Stored items from a collection:
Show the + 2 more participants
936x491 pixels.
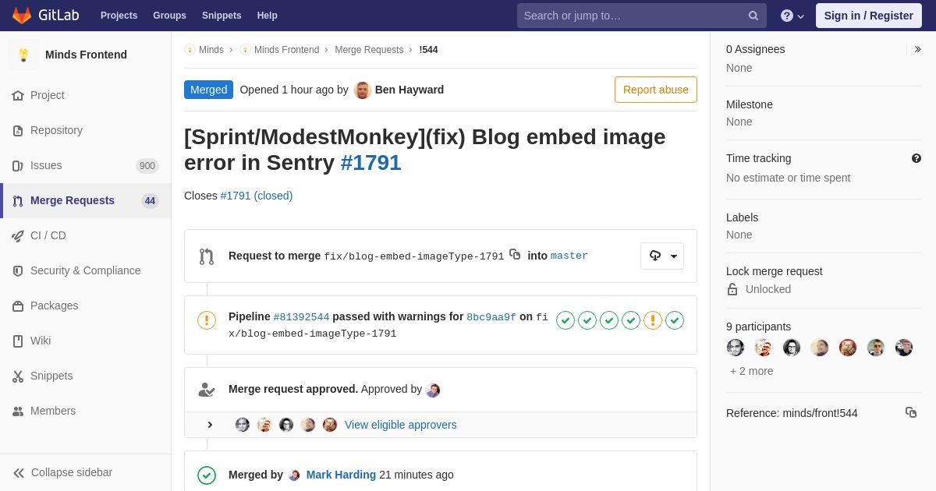coord(752,371)
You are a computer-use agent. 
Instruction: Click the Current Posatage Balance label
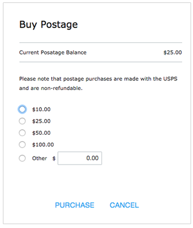pyautogui.click(x=53, y=53)
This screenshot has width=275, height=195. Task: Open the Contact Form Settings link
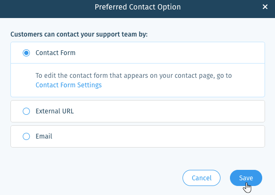69,85
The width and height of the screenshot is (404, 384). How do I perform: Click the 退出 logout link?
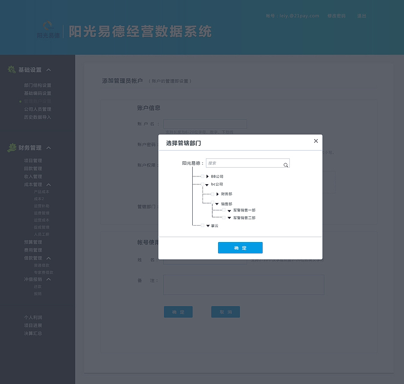point(361,16)
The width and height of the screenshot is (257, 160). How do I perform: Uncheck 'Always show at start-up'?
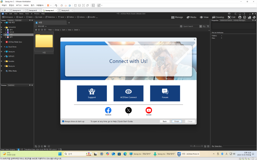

• [TASK DETAILS]: The expected output is the exact run of lines from the one containing "You are a computer-use agent." through the final line of the data above, both ends included, with no pictures.

• [ANSWER FOR THE TASK]:
You are a computer-use agent. 
Instruction: Click the Current Posatage Balance label
pyautogui.click(x=53, y=53)
This screenshot has width=275, height=195. Task: Open the Contact Form Settings link
69,85
The width and height of the screenshot is (404, 384). How do I perform: Click the 退出 logout link?
point(361,16)
The width and height of the screenshot is (257, 160). How do I perform: Uncheck 'Always show at start-up'?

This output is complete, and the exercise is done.